Review: Northaunt - Istid I-II
In the absence of humans and animals, what stirs? And why does it stir? Istid stretches back to a time before we existed; when the landscape respired purely through wind and water flow, modulating slowly through plant growth, tectonic event and dramatic shifts in weather. Everything happens for its own sake, yet to be placed under the lens of scientific rationale or even given a name by which to identify it. Wind circulates freely, unblocked by human bodies as both opaque matter and conscious vessels that demand rationale from the natural world. Everything unfolds patiently. Synthesisers recede like ice melting on Nordic rock, pond water hisses as cold gusts of wind skim over it, rocks crumble as gravity and weather erosion dislodge debris from its central mass. The record is two hours long, yet as I’m stranded in amongst Northaunt’s landscapes of rustling wind chimes and drones that catapult deftly over the horizon line, duration melts into the inferences of space. The album is an immeasurable stretch of time. Without humans to place it under metric constraint, Istid rolls out into the infinity that existed before we did.
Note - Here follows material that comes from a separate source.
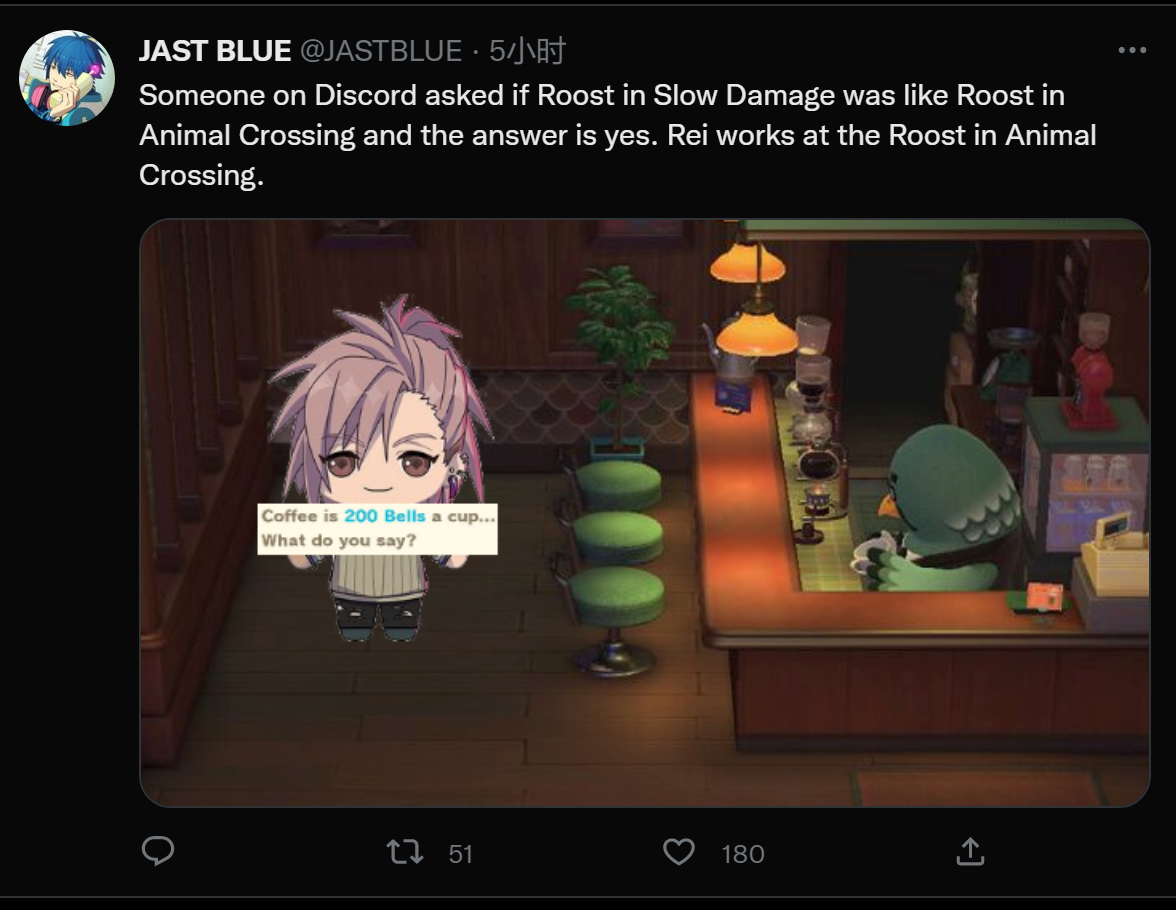Open the three-dot more options menu
This screenshot has height=910, width=1176.
tap(1132, 50)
Melody circumvents the record’s barren spaces, although chord changes occur in gentle nudges that push themselves faintly around the frame. There is nothing to indicate the presence of human cognition. On “The Unseen Earth”, it unfolds at a subtle speed that could accompany a change in wind direction, or the slow retraction of the tide. During the first half, overtones sidle in like sunlight glinting upon water or glacial rock, creating sudden, explicit glimmers of brightness upon an image that otherwise exists in passive swirls of the matte and the pale. In the second half, the same glimmers are blotches of starlight in an environment swamped by the dark. Istid becomes an evocation of blackness and bitter cold, swerving through various shades of deathly twilight without even the nascent promise of a way out. Trees rustle like hostile predators and dissonance traces its fingers upon ragged, tooth-like cliff edges. How on earth did humanity found itself on this?